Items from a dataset
═══

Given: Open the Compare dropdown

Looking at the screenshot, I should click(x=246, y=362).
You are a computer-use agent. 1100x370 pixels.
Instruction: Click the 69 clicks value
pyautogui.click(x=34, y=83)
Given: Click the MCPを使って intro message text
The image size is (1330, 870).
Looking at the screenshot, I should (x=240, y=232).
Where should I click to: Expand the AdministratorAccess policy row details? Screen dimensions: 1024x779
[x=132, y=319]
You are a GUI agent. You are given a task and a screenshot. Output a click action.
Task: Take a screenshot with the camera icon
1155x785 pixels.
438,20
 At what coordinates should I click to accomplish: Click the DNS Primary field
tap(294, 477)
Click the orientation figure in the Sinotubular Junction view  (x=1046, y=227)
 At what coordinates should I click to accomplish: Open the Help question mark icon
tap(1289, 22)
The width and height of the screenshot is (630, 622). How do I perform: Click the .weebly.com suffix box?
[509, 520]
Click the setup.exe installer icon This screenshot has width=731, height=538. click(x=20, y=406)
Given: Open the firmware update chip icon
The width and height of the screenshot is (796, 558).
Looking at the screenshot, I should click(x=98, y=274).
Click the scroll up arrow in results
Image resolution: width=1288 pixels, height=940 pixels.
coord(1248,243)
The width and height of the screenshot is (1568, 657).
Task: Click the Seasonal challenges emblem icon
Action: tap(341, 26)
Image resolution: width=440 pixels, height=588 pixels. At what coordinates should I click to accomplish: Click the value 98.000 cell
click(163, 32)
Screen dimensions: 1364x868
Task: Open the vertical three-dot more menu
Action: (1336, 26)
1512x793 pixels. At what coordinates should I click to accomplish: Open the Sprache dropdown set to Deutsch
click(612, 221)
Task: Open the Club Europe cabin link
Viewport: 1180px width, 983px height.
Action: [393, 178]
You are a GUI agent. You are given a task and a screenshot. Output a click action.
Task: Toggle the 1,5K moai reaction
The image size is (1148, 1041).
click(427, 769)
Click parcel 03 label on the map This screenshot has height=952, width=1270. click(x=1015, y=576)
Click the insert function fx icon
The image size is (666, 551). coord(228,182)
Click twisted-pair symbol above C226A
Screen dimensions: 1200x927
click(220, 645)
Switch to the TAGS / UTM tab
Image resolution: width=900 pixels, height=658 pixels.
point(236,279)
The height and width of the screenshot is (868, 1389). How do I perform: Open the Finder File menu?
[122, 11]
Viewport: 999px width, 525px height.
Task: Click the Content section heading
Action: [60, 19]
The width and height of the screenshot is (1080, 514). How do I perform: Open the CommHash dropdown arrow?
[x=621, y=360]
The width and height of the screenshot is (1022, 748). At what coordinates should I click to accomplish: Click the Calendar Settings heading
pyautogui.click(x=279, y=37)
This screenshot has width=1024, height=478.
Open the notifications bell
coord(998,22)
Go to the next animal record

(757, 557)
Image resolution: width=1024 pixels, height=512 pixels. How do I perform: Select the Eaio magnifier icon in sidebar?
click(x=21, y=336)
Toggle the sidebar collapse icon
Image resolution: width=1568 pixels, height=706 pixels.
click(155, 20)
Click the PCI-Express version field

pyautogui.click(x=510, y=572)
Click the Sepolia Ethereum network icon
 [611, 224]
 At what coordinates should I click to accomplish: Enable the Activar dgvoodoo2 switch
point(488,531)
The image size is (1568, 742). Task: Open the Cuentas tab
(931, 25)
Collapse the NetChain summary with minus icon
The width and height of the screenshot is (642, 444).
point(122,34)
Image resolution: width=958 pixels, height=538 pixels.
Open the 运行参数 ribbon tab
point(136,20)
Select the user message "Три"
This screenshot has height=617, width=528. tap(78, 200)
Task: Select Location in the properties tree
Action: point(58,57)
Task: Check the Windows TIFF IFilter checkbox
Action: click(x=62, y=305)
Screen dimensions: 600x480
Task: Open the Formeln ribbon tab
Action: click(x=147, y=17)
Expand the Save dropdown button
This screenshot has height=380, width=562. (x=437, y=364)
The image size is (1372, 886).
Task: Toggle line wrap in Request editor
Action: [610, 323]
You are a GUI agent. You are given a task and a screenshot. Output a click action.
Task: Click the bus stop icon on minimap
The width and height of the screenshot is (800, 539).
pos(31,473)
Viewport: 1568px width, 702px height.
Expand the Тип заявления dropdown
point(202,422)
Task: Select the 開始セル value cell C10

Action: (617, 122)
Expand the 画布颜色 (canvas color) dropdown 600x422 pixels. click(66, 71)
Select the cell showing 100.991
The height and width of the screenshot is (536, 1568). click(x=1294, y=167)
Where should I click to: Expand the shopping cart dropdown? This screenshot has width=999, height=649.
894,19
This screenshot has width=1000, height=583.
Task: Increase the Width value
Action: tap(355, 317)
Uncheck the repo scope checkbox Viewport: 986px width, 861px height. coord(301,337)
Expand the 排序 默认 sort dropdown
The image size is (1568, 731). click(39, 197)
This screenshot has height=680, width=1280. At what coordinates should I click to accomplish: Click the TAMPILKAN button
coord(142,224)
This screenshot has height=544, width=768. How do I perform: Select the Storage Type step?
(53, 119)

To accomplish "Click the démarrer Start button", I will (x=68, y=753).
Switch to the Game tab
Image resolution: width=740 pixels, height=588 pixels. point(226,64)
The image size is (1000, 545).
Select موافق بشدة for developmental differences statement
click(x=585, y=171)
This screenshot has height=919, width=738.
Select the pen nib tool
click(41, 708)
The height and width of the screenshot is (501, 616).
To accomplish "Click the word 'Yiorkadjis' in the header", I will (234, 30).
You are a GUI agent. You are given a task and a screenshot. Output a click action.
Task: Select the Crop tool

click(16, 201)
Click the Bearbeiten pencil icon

═══

▶ **Your goal**: The data above should be output exactly, with each line intact.

▶ **Response to the exercise**:
Given: Open the Compare dropdown

Looking at the screenshot, I should click(x=246, y=362).
You are a computer-use agent. 1100x370 pixels.
Instruction: Click the 69 clicks value
pyautogui.click(x=34, y=83)
Given: Click the MCPを使って intro message text
The image size is (1330, 870).
Looking at the screenshot, I should (x=240, y=232).
Where should I click to: Expand the AdministratorAccess policy row details? Screen dimensions: 1024x779
[x=132, y=319]
You are a GUI agent. You are given a task and a screenshot. Output a click action.
Task: Take a screenshot with the camera icon
1155x785 pixels.
438,20
 At what coordinates should I click to accomplish: Click the DNS Primary field
tap(294, 477)
Click the orientation figure in the Sinotubular Junction view  (x=1046, y=227)
 At what coordinates should I click to accomplish: Open the Help question mark icon
tap(1289, 22)
The width and height of the screenshot is (630, 622). How do I perform: Click the .weebly.com suffix box?
[509, 520]
Click the setup.exe installer icon This screenshot has width=731, height=538. click(x=20, y=406)
Given: Open the firmware update chip icon
The width and height of the screenshot is (796, 558).
Looking at the screenshot, I should click(x=98, y=274).
Click the scroll up arrow in results
Image resolution: width=1288 pixels, height=940 pixels.
coord(1248,243)
The width and height of the screenshot is (1568, 657).
Task: Click the Seasonal challenges emblem icon
Action: tap(341, 26)
Image resolution: width=440 pixels, height=588 pixels. At what coordinates should I click to accomplish: Click the value 98.000 cell
click(163, 32)
Screen dimensions: 1364x868
Task: Open the vertical three-dot more menu
Action: (1336, 26)
1512x793 pixels. At what coordinates should I click to accomplish: Open the Sprache dropdown set to Deutsch
click(612, 221)
Task: Open the Club Europe cabin link
Viewport: 1180px width, 983px height.
Action: [393, 178]
You are a GUI agent. You are given a task and a screenshot. Output a click action.
Task: Toggle the 1,5K moai reaction
The image size is (1148, 1041).
click(427, 769)
Click parcel 03 label on the map This screenshot has height=952, width=1270. click(x=1015, y=576)
Click the insert function fx icon
The image size is (666, 551). coord(228,182)
Click twisted-pair symbol above C226A
Screen dimensions: 1200x927
click(220, 645)
Switch to the TAGS / UTM tab
Image resolution: width=900 pixels, height=658 pixels.
point(236,279)
The height and width of the screenshot is (868, 1389). How do I perform: Open the Finder File menu?
[122, 11]
Viewport: 999px width, 525px height.
Task: Click the Content section heading
Action: [60, 19]
The width and height of the screenshot is (1080, 514). How do I perform: Open the CommHash dropdown arrow?
[x=621, y=360]
The width and height of the screenshot is (1022, 748). At what coordinates should I click to accomplish: Click the Calendar Settings heading
pyautogui.click(x=279, y=37)
This screenshot has width=1024, height=478.
Open the notifications bell
coord(998,22)
Go to the next animal record

(757, 557)
Image resolution: width=1024 pixels, height=512 pixels. How do I perform: Select the Eaio magnifier icon in sidebar?
click(x=21, y=336)
Toggle the sidebar collapse icon
Image resolution: width=1568 pixels, height=706 pixels.
click(155, 20)
Click the PCI-Express version field

pyautogui.click(x=510, y=572)
Click the Sepolia Ethereum network icon
 [611, 224]
 At what coordinates should I click to accomplish: Enable the Activar dgvoodoo2 switch
point(488,531)
The image size is (1568, 742). Task: Open the Cuentas tab
(931, 25)
Collapse the NetChain summary with minus icon
The width and height of the screenshot is (642, 444).
point(122,34)
Image resolution: width=958 pixels, height=538 pixels.
Open the 运行参数 ribbon tab
point(136,20)
Select the user message "Три"
This screenshot has height=617, width=528. tap(78, 200)
Task: Select Location in the properties tree
Action: point(58,57)
Task: Check the Windows TIFF IFilter checkbox
Action: click(x=62, y=305)
Screen dimensions: 600x480
Task: Open the Formeln ribbon tab
Action: click(x=147, y=17)
Expand the Save dropdown button
This screenshot has height=380, width=562. (x=437, y=364)
The image size is (1372, 886).
Task: Toggle line wrap in Request editor
Action: [610, 323]
You are a GUI agent. You are given a task and a screenshot. Output a click action.
Task: Click the bus stop icon on minimap
The width and height of the screenshot is (800, 539).
pos(31,473)
Viewport: 1568px width, 702px height.
Expand the Тип заявления dropdown
point(202,422)
Task: Select the 開始セル value cell C10

Action: (617, 122)
Expand the 画布颜色 (canvas color) dropdown 600x422 pixels. click(66, 71)
Select the cell showing 100.991
The height and width of the screenshot is (536, 1568). click(x=1294, y=167)
Where should I click to: Expand the shopping cart dropdown? This screenshot has width=999, height=649.
894,19
This screenshot has width=1000, height=583.
Task: Increase the Width value
Action: tap(355, 317)
Uncheck the repo scope checkbox Viewport: 986px width, 861px height. coord(301,337)
Expand the 排序 默认 sort dropdown
The image size is (1568, 731). click(39, 197)
This screenshot has height=680, width=1280. At what coordinates should I click to accomplish: Click the TAMPILKAN button
coord(142,224)
This screenshot has height=544, width=768. How do I perform: Select the Storage Type step?
(53, 119)

To accomplish "Click the démarrer Start button", I will (x=68, y=753).
Switch to the Game tab
Image resolution: width=740 pixels, height=588 pixels. point(226,64)
The image size is (1000, 545).
Select موافق بشدة for developmental differences statement
click(x=585, y=171)
This screenshot has height=919, width=738.
Select the pen nib tool
click(41, 708)
The height and width of the screenshot is (501, 616).
To accomplish "Click the word 'Yiorkadjis' in the header", I will (234, 30).
You are a GUI agent. You are given a task and a screenshot. Output a click action.
Task: Select the Crop tool

click(16, 201)
Click the Bearbeiten pencil icon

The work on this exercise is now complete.